Restate word for word the entries below, starting with the line with "The image size is (525, 252)." and continuing through the line with "Task: Click the filter". Include both of those lines and no others.

Stored items =>
Content starts
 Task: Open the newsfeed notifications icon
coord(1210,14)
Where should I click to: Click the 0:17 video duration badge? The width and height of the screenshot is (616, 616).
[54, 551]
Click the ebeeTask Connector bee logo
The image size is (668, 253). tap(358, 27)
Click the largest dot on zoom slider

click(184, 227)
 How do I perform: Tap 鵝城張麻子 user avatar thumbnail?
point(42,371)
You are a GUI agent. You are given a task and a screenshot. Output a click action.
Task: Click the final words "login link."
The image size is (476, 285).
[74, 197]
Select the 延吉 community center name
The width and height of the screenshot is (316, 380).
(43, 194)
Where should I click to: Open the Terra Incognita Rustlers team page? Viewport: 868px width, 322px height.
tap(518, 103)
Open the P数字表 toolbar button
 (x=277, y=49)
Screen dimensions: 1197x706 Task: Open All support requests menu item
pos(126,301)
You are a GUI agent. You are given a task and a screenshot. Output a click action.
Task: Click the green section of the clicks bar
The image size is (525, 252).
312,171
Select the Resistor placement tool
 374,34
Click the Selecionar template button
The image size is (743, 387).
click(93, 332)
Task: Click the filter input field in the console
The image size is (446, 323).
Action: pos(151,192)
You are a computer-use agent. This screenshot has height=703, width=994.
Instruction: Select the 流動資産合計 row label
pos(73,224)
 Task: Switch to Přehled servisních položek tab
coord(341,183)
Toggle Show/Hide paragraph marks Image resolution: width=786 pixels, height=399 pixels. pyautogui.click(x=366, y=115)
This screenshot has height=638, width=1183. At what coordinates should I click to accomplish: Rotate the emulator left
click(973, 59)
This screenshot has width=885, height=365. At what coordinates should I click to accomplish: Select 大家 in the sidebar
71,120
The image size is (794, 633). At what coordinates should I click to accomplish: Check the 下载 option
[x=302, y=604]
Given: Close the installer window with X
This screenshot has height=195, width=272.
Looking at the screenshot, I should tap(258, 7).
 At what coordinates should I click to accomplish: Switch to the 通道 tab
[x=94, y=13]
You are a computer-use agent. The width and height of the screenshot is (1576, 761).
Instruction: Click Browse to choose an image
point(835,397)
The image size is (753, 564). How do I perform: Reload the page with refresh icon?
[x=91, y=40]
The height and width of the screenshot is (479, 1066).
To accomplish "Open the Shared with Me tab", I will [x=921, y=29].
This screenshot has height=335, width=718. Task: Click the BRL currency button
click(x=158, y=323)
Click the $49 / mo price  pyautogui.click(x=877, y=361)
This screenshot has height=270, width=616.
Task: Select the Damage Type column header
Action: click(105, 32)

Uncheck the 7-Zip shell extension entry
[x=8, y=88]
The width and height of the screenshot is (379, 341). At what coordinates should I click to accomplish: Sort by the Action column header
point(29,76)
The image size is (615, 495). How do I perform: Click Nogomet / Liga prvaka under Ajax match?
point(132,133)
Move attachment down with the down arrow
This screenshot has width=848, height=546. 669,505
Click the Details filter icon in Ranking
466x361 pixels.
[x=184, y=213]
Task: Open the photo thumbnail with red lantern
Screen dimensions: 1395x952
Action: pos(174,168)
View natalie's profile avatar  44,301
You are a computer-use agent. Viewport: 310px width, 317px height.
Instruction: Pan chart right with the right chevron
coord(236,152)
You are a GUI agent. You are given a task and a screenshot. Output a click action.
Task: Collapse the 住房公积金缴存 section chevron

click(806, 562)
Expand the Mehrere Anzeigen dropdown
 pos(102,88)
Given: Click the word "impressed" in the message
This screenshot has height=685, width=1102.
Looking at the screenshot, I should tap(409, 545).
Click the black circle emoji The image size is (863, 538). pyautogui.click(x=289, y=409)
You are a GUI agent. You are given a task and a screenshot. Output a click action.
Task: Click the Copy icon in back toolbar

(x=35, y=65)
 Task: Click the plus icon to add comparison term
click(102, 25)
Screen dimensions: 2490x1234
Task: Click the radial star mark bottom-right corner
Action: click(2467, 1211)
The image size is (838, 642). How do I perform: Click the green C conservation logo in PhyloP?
Content ends
Solved exercise =>
The image size is (525, 252).
312,171
Select the Resistor placement tool
 374,34
Click the Selecionar template button
The image size is (743, 387).
click(93, 332)
Task: Click the filter input field in the console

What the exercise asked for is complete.